EL SINDROME DE STENDHAL
Parte de la culpa la tuvo su ambición por estar a la última. Sus
diarios de viajes respondían a un mercado en alza. Una nueva clase
social, la burguesía emergente, reclamaba guías detalladas donde se
les señalara todo lo que debían visitar para ser considerados
cultos, refinados, elegantes. Más que guías al uso, como las de la
agencia Cook, Stendhal escribe "récueils de sensations", compendios
de sensaciones, donde intenta abarcarlo todo: lo obligado y lo
electivo, lo sustancial y lo personal, lo efímero y lo inmortal. El
método le falla por la base, pues el trabajo se le duplica:
trasnocha en un café perdido a la sombra de la cúpula de
Brunelleschi pero al día siguiente ya queda sin aliento ante el
desfile de maravillas de los Ufizzi. Un 27 de enero de 1817
su pasión por Florencia le llevará a un paso de la tumba: "Al fin
había llegado a Santa Croce. A la derecha la tumba de Miguel Ángel,
un poco más allá la de Alfieri tallada por Canova. Luego la de
Maquiavelo, y en frente la de Galileo ¡Qué grandiosa reunión!
Me sentí caer en una suerte de éxtasis, absorto en la contemplación
de tantas bellezas sublimes. Había llegado a ese punto de emoción
donde las sensaciones celestes otorgadas por las bellas artes
despiertan los sentimientos más profundos. Al salir de Santa
Croce sentí un fuerte latido de mi corazón. Sentí que se me acababa
la vida, caminé unos pasos con la sensación de que iba a caer".
Visiones de Stendhal
Stendhal acababa de poner nombre a un conjunto de
manifestaciones patológicas que, todavía hoy, llevan a decenas de
turistas al dispensario de urgencias psiquiátricas del hospital de
Santa Maria Nuova.
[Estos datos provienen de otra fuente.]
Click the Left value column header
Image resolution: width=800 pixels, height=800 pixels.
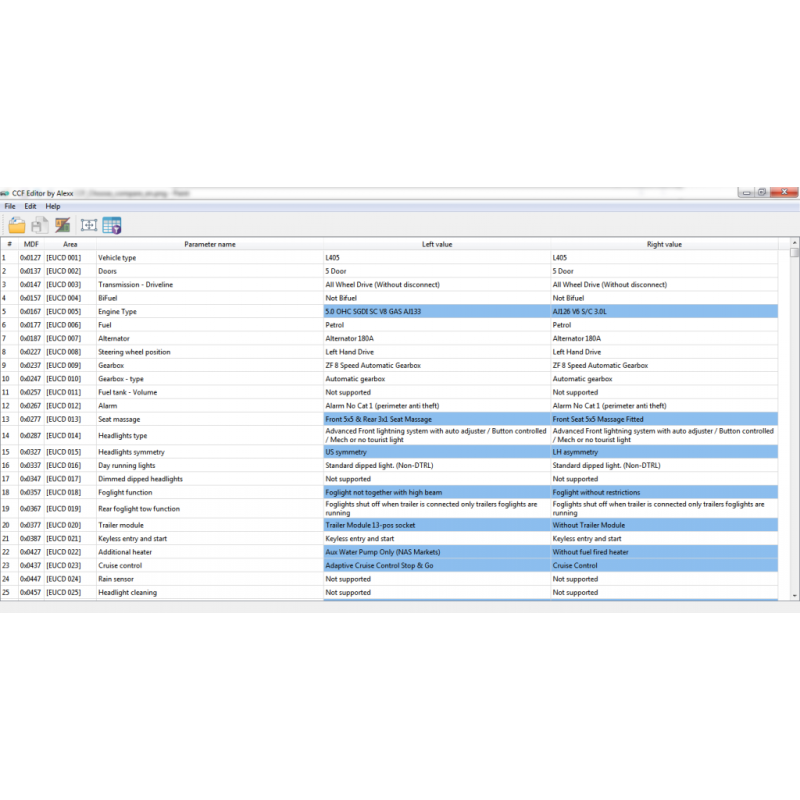coord(435,244)
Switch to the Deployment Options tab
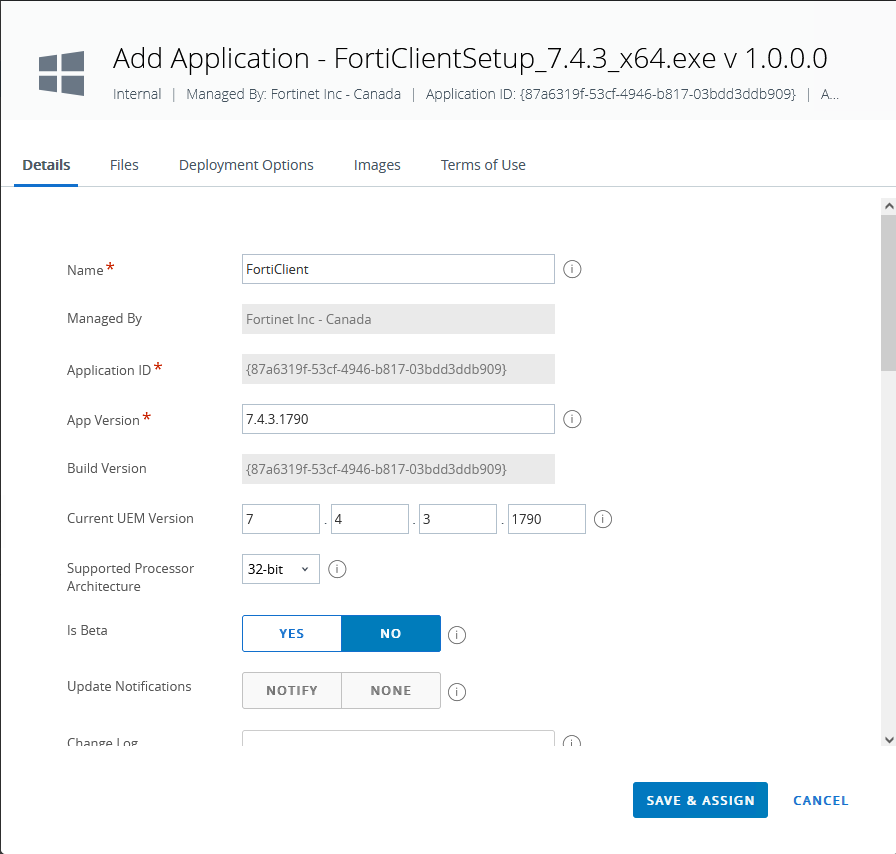 246,165
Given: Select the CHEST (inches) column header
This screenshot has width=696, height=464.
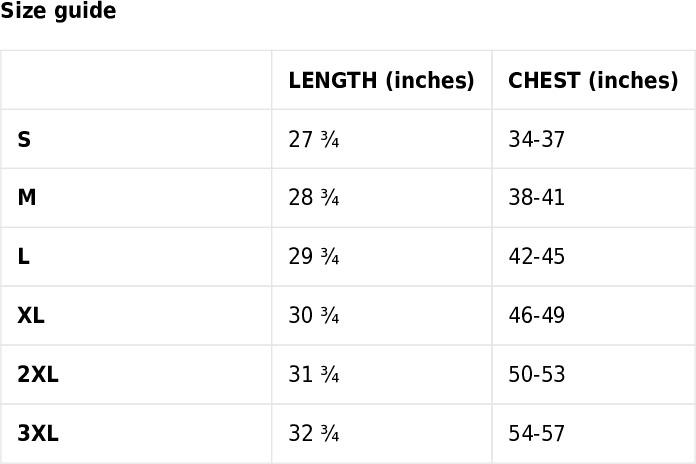Looking at the screenshot, I should point(593,80).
Lo llaman el Síndrome de Stendhal: un trastorno
que se manifiesta con una aguda crisis de ansiedad e intensos
desequilibrios somáticos provocados por la contemplación de tanta
belleza. La terapia recomendada comienza con una buena dosis de
ansiolíticos y un billete de vuelta al país de origen. Stendhal
hizo justamente lo contrario: tan pronto como recuperó el sentido
se sentó en un banco y se puso a leer los versos de Hugo Foscolo,
uno de los primeros poetas de la Italia moderna, cuyo culto a los
muertos le insufló la energía suficiente para seguir sintiéndose
vivo.
Vista de Parma, 1805
En ningún otro de sus libros el autor de La cartuja de Parma
dejó una constancia tan fieramente humana de que su corazón no era
precisamente de mármol. Pocos días después, a la salida de un
baile, anota en su cuaderno: "la belleza suprema no es otra cosa
que una promesa de felicidad". Y en pos de esa promesa siguió
entregado a su errancia -"me oculto cuidadosamente de los
ministros, esos eunucos que están en cólera permanente contra los
libertinos"-. Su mundo era el suyo, libérrimo y caótico, una
conquista cotidiana del azar a la caza de un milagro, sin más
ambición que seguir viajando, de país en país, de mujer en mujer,
de pasión en pasión, sin más ambición que ser obstinadamente uno
mismo.
Stendhal, retrato de Johan Olaf
Sodemark, 1840
"Pues no hay nada que me produzca más placer que viajar. Y, en
cuanto a todo lo demás", escribe como si se dirigiera a cada
uno de nosotros, "¿quién sabe si el mundo durará tres semanas?".
Toda una declaración de principios, la de un diletante exquisito,
más liberal que libertino, cosmopolita por elección, para quien la
belleza y la felicidad siempre fueron sinónimos de una mirada
fieramente personal, pero siempre en tránsito.